While Flavia was Flavia, all credit to Thais Fidelis for being in it to win it. Fidelis performed the most competitively difficult routine of the final, with multiple mixed series, a side aerial + split jump 1/2, a punch front, and a double pike. She had the top D score even without getting some of her combinations and almost took the win.

Another flex in the beam final came from bronze medalist Andreza Lima, who also dismounted with only a layout, still had a D score over 5, and still won a medal, without even being Flavia. That’s a power play.

Also if you fall but are a consistent GIF queen, you also count as getting a medal.

Floor
GOLD – Thais Fidelis – 13.066
SILVER – Gabriela Boucas – 12.966
BRONZE – Lorrane Oliveira – 12.866

Still in it to win it but without having to deal with the presence of Flavia this time, Thais Fidelis won gold on floor. In contrast to the winning floor strategy we saw at Varna, Fidelis showed four tumbling elements of D or higher, including a double Arabian and a full-twisting double tuck. Her 13.066 winning score was down on the 13.400 she got in qualification but still enough to fend off the efforts of Boucas and Oliveira.

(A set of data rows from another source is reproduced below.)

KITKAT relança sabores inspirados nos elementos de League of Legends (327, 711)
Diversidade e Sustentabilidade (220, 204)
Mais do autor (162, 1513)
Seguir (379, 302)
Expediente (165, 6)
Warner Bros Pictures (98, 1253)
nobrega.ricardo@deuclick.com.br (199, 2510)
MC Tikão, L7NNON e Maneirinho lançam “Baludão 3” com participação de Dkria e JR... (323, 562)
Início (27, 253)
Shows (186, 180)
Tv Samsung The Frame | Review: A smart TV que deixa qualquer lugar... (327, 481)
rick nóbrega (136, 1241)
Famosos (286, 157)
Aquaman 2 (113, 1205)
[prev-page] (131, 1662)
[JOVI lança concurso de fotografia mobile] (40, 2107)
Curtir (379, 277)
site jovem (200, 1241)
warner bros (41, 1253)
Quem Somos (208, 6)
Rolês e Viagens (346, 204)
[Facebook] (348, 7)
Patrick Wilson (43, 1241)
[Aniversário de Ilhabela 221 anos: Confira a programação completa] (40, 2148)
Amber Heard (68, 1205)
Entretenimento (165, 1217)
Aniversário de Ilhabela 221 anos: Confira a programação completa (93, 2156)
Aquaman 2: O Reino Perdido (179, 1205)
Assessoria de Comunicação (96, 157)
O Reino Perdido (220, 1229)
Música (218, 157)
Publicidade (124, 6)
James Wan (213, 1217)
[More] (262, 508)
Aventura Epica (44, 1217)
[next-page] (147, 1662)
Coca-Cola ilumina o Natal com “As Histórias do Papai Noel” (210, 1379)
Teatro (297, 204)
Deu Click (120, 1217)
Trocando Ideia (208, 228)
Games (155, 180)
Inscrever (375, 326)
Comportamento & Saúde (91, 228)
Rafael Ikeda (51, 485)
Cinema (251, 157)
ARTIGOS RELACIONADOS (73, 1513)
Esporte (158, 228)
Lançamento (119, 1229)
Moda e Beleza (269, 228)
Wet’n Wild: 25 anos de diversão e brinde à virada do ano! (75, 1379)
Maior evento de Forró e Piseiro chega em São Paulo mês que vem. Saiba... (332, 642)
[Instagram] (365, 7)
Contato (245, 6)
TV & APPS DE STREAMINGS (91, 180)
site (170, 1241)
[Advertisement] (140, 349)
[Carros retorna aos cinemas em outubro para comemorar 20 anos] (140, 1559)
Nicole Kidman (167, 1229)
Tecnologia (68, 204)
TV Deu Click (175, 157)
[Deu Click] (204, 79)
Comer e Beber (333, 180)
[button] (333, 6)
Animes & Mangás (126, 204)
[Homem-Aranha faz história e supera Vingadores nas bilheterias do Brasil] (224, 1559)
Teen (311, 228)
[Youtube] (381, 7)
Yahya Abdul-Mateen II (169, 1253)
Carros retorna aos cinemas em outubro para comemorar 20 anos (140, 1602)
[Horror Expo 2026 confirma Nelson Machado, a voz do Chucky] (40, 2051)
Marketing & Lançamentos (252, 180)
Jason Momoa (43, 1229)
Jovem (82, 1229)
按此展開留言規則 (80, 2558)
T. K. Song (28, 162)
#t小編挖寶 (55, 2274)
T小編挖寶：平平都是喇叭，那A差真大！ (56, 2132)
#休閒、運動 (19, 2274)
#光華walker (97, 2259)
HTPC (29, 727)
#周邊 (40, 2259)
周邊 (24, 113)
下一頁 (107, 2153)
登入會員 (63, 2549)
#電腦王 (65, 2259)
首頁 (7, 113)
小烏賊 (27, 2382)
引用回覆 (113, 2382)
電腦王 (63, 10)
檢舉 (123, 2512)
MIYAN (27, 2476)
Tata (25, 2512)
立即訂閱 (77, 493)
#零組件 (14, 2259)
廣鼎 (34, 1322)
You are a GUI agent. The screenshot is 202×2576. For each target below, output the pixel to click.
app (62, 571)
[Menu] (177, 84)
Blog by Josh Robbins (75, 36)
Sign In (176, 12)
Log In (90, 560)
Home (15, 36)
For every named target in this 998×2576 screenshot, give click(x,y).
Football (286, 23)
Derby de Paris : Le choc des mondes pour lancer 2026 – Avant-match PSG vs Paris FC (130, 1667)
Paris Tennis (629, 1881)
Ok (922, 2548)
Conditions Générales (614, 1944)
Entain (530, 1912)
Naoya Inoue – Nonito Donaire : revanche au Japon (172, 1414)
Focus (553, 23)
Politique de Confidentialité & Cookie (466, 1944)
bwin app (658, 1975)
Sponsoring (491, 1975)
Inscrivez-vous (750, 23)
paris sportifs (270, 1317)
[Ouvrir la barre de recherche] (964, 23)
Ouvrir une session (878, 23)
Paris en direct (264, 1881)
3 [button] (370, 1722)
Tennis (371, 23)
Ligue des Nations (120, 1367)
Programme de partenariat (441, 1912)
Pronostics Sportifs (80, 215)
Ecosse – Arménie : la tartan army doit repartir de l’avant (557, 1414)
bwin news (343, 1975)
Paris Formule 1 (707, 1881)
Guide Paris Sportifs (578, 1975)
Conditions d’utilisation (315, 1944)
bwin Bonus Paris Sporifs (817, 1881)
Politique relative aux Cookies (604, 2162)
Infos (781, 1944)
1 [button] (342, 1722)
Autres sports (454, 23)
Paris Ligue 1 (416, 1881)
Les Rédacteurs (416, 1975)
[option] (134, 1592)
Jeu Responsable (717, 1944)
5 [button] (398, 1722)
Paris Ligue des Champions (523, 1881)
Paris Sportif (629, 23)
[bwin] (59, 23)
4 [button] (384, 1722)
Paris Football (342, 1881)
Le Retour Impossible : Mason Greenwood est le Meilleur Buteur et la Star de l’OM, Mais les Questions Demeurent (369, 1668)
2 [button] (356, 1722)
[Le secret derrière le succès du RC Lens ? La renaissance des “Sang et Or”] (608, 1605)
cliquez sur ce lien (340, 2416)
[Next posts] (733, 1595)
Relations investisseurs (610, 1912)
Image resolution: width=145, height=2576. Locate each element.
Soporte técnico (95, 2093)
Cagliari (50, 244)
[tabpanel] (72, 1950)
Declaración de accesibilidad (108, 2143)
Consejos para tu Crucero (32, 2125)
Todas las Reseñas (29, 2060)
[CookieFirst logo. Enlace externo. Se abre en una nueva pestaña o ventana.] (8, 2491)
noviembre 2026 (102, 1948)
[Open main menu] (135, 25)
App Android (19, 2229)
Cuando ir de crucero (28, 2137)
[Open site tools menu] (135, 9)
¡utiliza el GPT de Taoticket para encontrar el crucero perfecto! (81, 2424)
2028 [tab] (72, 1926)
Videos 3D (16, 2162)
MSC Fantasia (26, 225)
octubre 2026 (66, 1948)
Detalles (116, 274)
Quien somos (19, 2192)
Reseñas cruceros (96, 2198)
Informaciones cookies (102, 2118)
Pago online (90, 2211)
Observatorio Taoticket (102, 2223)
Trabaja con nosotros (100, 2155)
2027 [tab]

Boucas did not have the same difficulty (no connection bonus, counting a B) but performed the cleanest gymnastics of the final to nearly sneak out a gold medal, while veteran Lorrane Oliveira also went big with a whip to double Arabian and a full-twisting double tuck and ended up taking a bronze medal. There were some high moments in Oliveira’s routine, including the double Arabian and an excellent double pike, though she had an OOB tenth and I don’t think she got her Memmel around, which was enough to make the difference between gold and bronze.